In general, I’m against sports where competitors wear makeup and/or hair glitter. And ones where there’s too much subjective judging (these things seem to often go together). So not a fan of gymnastics, figure skating, diving, among others. I’d be fine with limiting the Olympics to purely objective sports. A coworker suggested they eliminate anything that doesn’t fit under the official Olympic motto: Faster, Higher, Stronger. I’m not totally down with that, as it would eliminate some interesting events (pretty much any event that uses a ball) and keep some odd ones (high jump, kayak), but I dig the main idea.

I think my favorite moment of the Olympics so far was when Andrea Kramer interviewed the U.S. 4×100 free relay team after (barely) beating France, when she mentions how France said they would crush the U.S. and asked them, “who’s laughing now?” and one of the U.S. guys responded, “We are. (Pause) The United States of America.” That’s it. Come on, Andrea, you can’t expect athletes to answer a question any way but literally. Second favorite moment was when Costas was joint interviewing Phelps and Spitz and he asks Spitz a question comparing how Phelps’ achievement compares against the greatest in history… and Phelps starts answering. Granted, everyone’s been kissing his butt, but that’s kind of an arrogant misunderstanding.

Speaking of which, I’m over the Phelps thing. I enjoyed his accomplishment, he’s the greatest Olympian ever, but even still, I think NBC overdid the coverage.

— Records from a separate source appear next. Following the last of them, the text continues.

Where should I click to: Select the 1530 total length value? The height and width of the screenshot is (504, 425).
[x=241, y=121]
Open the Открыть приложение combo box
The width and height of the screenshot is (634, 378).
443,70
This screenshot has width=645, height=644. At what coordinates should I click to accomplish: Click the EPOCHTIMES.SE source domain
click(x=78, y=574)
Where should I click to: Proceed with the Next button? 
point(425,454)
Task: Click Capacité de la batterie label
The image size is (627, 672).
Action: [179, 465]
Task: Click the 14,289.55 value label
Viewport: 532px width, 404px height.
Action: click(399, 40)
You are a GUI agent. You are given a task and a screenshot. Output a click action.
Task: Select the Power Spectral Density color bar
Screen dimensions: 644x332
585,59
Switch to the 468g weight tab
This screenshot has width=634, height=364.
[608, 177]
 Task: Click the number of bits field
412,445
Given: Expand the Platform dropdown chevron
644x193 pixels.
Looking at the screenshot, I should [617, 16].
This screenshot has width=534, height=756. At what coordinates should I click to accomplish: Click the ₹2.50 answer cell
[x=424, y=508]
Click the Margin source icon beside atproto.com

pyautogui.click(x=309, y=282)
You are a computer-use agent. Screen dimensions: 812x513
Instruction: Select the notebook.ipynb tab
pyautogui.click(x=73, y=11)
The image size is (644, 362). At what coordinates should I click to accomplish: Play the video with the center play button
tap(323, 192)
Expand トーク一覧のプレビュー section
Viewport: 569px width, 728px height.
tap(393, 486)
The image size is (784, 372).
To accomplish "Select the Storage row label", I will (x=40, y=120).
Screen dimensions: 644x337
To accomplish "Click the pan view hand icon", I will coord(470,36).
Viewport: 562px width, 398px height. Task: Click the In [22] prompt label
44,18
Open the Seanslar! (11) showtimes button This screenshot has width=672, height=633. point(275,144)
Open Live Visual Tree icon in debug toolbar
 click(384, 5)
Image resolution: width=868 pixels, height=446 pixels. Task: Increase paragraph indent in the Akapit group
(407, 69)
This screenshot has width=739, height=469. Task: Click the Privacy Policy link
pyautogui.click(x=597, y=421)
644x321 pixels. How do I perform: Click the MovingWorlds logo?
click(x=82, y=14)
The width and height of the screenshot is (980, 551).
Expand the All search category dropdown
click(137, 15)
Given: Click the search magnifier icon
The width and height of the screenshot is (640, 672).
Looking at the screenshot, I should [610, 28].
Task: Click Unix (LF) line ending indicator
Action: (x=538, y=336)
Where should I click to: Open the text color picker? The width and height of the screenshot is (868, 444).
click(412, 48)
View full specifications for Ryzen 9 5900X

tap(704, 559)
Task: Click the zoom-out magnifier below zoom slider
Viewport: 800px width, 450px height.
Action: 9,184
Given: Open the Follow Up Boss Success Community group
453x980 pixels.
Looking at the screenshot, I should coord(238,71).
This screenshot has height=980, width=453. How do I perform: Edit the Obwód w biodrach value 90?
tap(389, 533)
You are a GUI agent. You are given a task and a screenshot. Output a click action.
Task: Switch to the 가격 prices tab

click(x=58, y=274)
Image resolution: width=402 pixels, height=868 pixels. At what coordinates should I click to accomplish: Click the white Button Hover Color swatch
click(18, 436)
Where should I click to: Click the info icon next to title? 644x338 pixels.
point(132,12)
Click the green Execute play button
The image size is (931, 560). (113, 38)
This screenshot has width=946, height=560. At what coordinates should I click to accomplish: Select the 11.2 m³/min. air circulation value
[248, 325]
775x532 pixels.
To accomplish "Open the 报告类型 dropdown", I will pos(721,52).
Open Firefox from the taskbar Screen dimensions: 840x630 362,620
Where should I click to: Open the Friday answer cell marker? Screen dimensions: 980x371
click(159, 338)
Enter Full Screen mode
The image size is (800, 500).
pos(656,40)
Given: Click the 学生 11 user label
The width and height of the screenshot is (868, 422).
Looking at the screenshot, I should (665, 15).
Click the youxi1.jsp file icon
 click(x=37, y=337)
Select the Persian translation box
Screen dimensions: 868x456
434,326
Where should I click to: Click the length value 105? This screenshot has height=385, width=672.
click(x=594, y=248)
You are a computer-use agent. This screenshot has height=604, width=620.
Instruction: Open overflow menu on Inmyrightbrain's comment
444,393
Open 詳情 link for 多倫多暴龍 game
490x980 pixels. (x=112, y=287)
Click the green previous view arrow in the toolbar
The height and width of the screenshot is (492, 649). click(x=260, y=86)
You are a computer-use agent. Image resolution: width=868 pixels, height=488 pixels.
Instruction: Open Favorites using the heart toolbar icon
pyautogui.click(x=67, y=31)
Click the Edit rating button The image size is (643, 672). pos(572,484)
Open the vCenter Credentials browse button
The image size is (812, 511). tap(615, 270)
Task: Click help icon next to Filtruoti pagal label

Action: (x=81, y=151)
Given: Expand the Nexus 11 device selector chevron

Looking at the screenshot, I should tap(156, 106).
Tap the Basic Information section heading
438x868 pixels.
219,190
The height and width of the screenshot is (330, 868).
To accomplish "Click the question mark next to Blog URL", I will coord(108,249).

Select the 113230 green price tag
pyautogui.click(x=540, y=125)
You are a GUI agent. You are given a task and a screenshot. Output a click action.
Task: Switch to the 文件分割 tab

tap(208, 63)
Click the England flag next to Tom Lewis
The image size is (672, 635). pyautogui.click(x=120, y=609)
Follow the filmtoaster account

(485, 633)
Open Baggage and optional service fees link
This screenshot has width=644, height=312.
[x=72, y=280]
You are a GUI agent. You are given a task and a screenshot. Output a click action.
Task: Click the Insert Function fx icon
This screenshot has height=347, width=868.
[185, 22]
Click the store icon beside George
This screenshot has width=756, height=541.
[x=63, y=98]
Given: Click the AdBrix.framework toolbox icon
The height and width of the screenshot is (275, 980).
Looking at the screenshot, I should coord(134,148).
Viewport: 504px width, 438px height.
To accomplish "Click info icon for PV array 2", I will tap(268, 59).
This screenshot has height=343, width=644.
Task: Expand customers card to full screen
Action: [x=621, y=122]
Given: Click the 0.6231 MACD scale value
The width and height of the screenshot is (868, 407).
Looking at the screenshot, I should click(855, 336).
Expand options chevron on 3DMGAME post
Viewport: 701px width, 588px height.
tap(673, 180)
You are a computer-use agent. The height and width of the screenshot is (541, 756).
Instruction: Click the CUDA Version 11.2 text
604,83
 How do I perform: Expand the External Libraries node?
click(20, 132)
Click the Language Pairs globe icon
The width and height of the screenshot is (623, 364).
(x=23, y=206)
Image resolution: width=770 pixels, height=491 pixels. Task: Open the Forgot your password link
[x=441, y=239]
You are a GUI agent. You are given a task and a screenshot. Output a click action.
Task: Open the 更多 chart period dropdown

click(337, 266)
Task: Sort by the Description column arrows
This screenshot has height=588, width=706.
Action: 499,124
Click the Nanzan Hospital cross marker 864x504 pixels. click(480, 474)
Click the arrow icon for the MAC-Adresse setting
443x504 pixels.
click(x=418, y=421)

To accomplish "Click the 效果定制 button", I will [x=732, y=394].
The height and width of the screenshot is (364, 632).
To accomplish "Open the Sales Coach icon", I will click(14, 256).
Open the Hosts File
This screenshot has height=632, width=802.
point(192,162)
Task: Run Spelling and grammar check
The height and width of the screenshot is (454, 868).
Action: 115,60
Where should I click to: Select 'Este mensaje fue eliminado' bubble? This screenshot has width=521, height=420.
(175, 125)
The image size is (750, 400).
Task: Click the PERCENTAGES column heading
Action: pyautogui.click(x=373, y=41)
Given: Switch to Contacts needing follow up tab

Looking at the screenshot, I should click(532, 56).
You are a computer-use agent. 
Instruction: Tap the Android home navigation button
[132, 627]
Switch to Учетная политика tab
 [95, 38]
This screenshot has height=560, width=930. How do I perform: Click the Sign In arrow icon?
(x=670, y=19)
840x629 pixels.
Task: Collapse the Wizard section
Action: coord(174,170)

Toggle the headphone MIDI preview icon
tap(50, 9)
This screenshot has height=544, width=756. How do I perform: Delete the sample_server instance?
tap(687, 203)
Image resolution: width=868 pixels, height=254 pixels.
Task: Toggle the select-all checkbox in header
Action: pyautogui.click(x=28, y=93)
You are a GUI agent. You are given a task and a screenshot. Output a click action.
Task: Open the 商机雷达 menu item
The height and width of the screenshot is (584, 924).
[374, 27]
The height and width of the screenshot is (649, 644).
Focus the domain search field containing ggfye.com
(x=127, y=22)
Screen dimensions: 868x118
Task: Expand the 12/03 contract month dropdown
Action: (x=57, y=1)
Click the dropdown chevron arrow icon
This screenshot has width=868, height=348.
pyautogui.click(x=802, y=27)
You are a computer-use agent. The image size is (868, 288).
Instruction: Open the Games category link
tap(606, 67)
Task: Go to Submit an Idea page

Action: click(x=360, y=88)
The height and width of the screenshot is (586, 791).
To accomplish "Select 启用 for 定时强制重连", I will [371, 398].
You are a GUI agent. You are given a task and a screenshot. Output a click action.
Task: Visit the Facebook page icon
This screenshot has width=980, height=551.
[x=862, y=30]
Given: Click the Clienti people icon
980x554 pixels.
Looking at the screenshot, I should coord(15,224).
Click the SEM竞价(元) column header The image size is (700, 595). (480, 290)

Wang Zhizhi looks 40 years old.

The live feed stuff on nbcolympics.com is awesome, and really well done. Good video quality, and the text-based play by play and commentary is pretty interesting. It’s really weird not having commentators, though. Like, there’s this clip of a Hungarian weightlifter suffering a horrific elbow injury, and the absence of any sound other than his agonizing shouts of pain makes it especially gruesome. But having the chance to watch some of the non-mainstream sports is pretty cool. Last night I saw a fascinating women’s table tennis doubles bronze medal match between Korea and Japan. Today I saw some men’s handball (Russia vs. South Korea), baseball (Korea vs. Taiwan aka Chinese Taipei), and basketball (China vs. Greece).

Re: the table tennis match, the 4 women were scary looking. One of the Japanese women looked like the scary character from Akira. The game itself was fascinating. For one, they all use the Western grip. I know very little about table tennis so maybe that’s not surprising, but it is for me.

It’s really entertaining though. I like those changes they made a few years back – larger ball, must be visible during the serve, 11 points per game, best of 5 games per match, to get longer rallies and make each point more meaningful. The long rallies are really fun to watch. And I love the commentary on stuff I know nothing about. “The Koreans change up with topspin attacks.” “Sometimes as an attacker you overhit against the backspin ball.” Good stuff.

And it was nice that Korea won. Why is Korea so good at the Olympics, anyway? If you look at this Medal Count Map, Korea’s been way overrepresented in the medal count given its size since 1984. I don’t think of Koreans as being particularly athletic, so it’s odd.